↓

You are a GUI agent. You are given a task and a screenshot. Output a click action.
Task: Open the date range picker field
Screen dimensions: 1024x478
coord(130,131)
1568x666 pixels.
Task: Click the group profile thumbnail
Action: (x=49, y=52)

↑

**Exercise aim:** Reproduce the data. Keep it exact.

**Task response:**
You are a GUI agent. You are given a task and a screenshot. Output a click action.
Task: Open the date range picker field
Screen dimensions: 1024x478
coord(130,131)
1568x666 pixels.
Task: Click the group profile thumbnail
Action: (x=49, y=52)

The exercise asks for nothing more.